I got one mainly because I have a quite hideous 1 hour 40 minute commute which involves sitting on a very old, very slow train for most of that time. Having a collection of books, magazines, blog posts and journal articles at my finger tips is therefore a godsend.
Choosing what to read via Amazon however is proving a difficult and frustrating process. Previously upon browsing for a non-specific book I’d generally visit a bookshop or a library and have a mooch. In fact it’s one of my favourite pastimes. Browsing say detective fiction in a bookshop is pretty easy to do you just look at the sides of books and make an informed decision.
Not so easy when browsing Amazon’s site. Even with it’s category breakdowns you can be slowly trudging through page after page of millions of books at a time. It’s fine if you’re looking specifically for something but browsing is difficult.
I am increasingly reliant on Amazon’s recommendations which whilst pretty accurate do rather reinforce what I’ve already read and remove that joy of finding something totally new or rare in a bookshop.

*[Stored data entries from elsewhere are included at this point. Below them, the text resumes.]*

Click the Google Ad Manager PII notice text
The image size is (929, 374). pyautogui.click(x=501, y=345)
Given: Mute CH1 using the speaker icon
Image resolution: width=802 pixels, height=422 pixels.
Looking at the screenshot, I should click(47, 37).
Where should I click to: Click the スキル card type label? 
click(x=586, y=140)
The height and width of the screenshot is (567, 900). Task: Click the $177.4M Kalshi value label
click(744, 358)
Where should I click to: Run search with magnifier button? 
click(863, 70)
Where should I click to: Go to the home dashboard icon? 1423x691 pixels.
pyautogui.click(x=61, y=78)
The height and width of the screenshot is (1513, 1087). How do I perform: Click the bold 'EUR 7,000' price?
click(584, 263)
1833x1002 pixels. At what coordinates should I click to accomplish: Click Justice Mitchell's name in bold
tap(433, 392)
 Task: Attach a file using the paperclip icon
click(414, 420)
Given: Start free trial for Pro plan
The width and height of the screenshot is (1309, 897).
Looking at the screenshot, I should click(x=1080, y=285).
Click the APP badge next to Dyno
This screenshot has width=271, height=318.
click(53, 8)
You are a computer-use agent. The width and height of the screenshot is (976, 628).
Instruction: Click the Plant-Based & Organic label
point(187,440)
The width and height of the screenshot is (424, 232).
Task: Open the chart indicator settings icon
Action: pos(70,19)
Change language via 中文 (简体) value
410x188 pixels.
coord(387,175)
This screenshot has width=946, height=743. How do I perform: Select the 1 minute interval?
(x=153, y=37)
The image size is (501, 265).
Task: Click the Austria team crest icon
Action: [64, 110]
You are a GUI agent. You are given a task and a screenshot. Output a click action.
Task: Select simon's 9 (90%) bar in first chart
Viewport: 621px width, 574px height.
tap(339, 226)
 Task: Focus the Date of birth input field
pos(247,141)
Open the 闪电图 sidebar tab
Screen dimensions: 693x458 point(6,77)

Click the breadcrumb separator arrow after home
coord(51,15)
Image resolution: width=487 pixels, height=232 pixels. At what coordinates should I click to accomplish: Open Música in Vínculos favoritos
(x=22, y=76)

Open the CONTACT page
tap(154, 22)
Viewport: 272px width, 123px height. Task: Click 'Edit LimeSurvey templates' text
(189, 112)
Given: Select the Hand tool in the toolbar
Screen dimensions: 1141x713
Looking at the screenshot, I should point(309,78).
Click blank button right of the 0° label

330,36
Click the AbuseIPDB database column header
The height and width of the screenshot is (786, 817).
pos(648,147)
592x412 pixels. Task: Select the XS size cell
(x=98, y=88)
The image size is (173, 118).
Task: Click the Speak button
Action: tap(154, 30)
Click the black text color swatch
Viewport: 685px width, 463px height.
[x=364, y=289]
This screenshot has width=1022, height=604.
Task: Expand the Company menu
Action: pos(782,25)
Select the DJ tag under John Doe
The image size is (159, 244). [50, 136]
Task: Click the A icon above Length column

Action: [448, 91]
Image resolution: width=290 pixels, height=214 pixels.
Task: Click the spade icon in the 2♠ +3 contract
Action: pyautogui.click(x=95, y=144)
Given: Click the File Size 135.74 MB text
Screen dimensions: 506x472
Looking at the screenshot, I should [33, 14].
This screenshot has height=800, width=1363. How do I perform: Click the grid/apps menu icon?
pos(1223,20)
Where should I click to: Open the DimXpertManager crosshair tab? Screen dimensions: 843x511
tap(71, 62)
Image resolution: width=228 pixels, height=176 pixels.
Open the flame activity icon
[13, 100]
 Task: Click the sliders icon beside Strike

When you own a book, a ‘real’ book that is, you’d have to be pretty far along the road to loopyville not to know how to open it and read it. Almost anyone can pick up a book from 100 years ago and, provided it’s in good enough condition, open it and read it. Will they be able to do the same with an ebook in 100 years time however? In fact will they be able to open and read an ebook in 25 years time?
It’s a valid question. 25 years ago very few people owned a personal computer, hardly anyone had even heard of the internet, floppy disks and cassettes were used for storage and I was just about walking and talking. It’s therefore entirely possible that ebooks and e-resources available in today’s formats will not be as readily available in the future. And that’s only the software problem, what happens when hardware becomes obsolete?
I for one am a big fan of ebooks and Kindles and all things shiny but I also love ‘real’ books. Ultimately if it came to an expensive book I’d sooner shell out money on something I know I’ll be able to open in a few years time.
The enormous success of e-readers has led some commentators to suggest that soon no print books will be published. This reminded me of the amended titular quote by Paul Delaroche who supposedly said in 1840 that “today painting is dead” upon seeing the Daguerreotype (the earliest form of photographic process). 170 years on and painting has not died, it is no longer as dominant an artistic medium as it once was but it’s still integral to artistic practice for students of the subject.
This analogy can be taken further. The reason painting has not died is because photography is not a like-for-like replacement. The same can be said of a Kindle compared to a print book. Even as colour screen e-readers become the norm they won’t replace a printed book. And it’s not because of some intangible, nostalgic reason it’s because a printed book fulfils a different objective to an e-reader. You can’t, for example, fill a bookcase with e-books. You can’t browse e-books in the same way as print books. I, as a Kindle owner and lover of print books find the general accession of information considerably easier via a bookshop or library shelf than a web page on Amazon.
And these few factors alone are why print books won’t die out.